---------- MATERIAL FOR THIS EXERCISE ----------

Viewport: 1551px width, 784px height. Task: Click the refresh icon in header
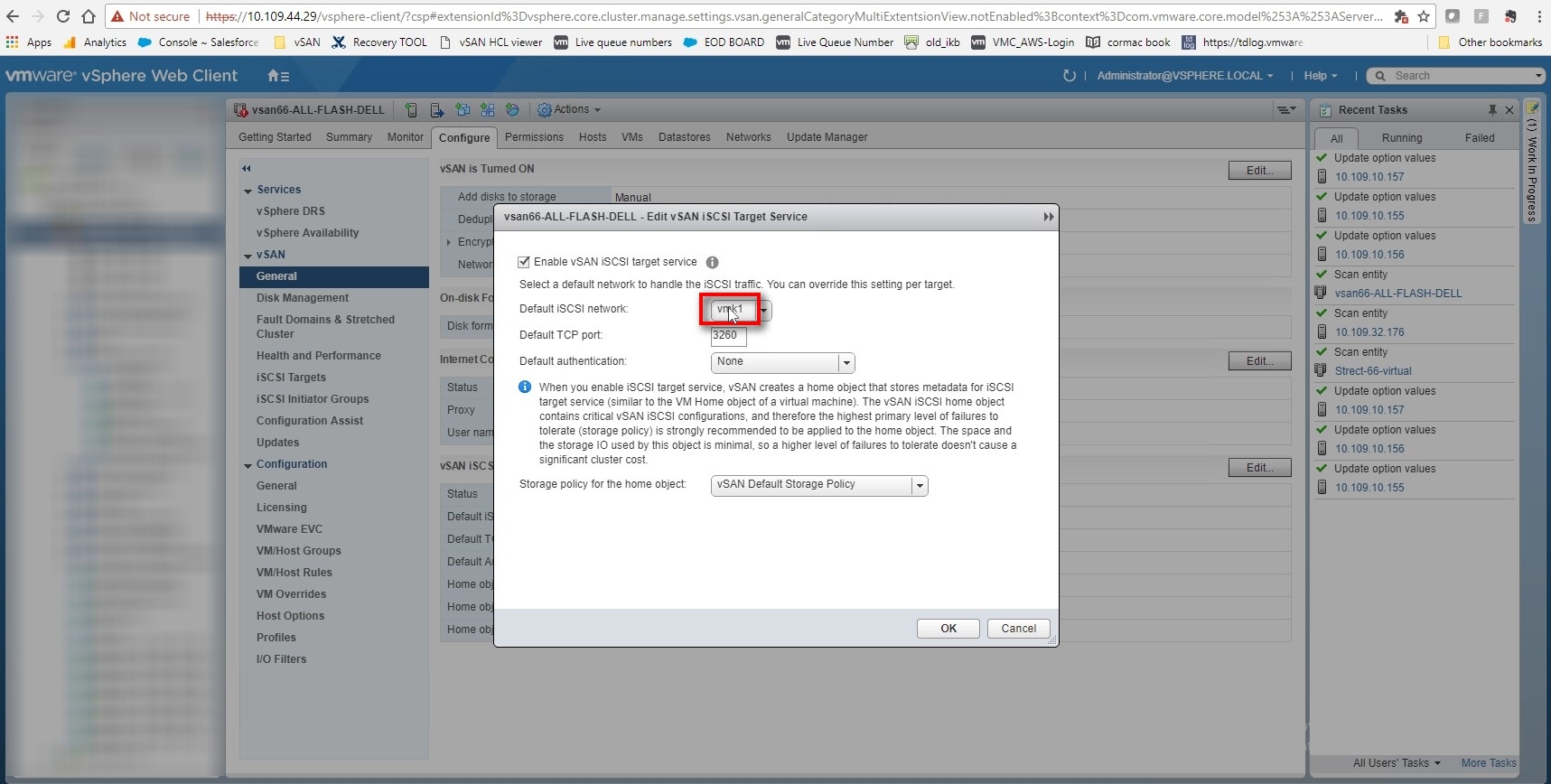pos(1070,76)
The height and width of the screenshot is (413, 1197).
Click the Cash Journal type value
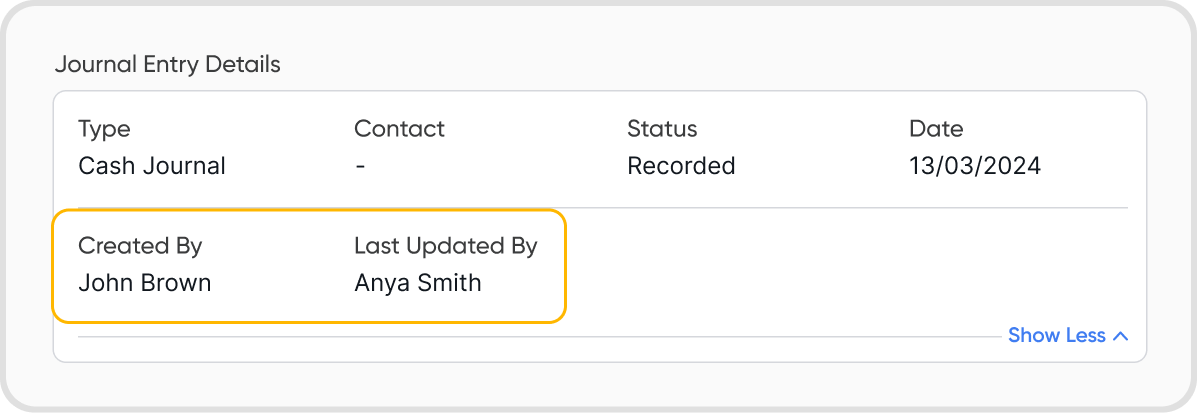[x=152, y=166]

----------

**TASK TO CARRY OUT**.
Pictures aside, reproduce every record exactly as it stands.

**ANSWER TO THIS TASK**.
Viewport: 1551px width, 784px height. Task: Click the refresh icon in header
pos(1070,76)
The height and width of the screenshot is (413, 1197).
Click the Cash Journal type value
[x=152, y=166]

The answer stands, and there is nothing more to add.